* Work to complete
Where the word "click" shows up in a line below, that line is counted. State how many lines are counted, without any other words.

Stored data entries:
+---+

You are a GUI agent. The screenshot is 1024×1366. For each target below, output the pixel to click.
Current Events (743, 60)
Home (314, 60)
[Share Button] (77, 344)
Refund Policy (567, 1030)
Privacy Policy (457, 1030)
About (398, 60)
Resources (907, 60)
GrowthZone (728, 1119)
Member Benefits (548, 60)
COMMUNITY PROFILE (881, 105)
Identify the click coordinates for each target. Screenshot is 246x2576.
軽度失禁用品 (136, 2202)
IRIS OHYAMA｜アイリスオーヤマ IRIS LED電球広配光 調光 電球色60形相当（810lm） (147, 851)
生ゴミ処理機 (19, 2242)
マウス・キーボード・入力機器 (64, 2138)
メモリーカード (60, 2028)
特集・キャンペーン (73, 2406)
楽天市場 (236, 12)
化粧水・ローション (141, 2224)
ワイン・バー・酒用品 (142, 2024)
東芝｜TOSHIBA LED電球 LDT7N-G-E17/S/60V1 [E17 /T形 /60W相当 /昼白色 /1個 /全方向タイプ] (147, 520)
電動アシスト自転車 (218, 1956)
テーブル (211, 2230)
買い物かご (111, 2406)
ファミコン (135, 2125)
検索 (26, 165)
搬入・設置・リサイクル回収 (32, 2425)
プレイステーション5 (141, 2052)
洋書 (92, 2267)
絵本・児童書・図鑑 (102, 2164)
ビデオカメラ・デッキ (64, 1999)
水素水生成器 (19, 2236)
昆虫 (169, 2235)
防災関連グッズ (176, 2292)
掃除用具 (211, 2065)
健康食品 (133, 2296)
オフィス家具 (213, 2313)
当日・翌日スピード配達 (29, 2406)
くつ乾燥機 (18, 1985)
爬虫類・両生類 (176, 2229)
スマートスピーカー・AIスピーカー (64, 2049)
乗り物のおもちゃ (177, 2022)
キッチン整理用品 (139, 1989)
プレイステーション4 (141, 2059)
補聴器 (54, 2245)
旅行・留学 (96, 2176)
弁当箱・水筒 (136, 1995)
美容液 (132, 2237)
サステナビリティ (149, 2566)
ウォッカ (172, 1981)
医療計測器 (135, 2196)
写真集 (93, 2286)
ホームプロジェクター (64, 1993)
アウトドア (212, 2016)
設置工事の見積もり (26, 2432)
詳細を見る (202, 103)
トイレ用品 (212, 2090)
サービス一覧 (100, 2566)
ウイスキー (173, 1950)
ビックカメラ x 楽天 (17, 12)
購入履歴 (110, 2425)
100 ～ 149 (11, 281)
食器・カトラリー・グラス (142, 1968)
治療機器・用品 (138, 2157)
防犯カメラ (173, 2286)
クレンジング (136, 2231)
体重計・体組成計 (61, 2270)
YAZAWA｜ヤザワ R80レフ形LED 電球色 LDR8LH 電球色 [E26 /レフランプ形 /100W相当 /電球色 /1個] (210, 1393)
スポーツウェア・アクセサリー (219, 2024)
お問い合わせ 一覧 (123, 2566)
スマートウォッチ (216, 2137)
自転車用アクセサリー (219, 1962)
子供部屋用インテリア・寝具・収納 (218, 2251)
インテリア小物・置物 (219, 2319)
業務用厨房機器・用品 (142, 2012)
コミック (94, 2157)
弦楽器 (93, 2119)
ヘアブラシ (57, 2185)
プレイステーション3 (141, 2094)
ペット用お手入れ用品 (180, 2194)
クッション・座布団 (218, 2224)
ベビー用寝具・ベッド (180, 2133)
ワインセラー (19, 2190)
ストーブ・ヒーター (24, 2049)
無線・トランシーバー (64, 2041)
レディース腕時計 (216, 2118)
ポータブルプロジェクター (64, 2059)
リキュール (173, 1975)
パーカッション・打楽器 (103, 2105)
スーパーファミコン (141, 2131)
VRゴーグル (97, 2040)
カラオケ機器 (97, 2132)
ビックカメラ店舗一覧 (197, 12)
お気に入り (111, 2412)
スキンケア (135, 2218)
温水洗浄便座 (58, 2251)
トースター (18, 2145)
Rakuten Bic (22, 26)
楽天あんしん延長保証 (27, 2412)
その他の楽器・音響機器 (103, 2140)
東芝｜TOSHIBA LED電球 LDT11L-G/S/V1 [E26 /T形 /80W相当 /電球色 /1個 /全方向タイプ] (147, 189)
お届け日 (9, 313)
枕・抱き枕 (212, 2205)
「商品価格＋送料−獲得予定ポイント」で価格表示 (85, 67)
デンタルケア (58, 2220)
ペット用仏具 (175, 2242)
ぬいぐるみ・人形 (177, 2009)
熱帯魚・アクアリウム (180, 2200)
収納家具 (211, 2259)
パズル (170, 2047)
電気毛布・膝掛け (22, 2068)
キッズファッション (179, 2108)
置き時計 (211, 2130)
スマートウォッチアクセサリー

+---+

* Exercise response
2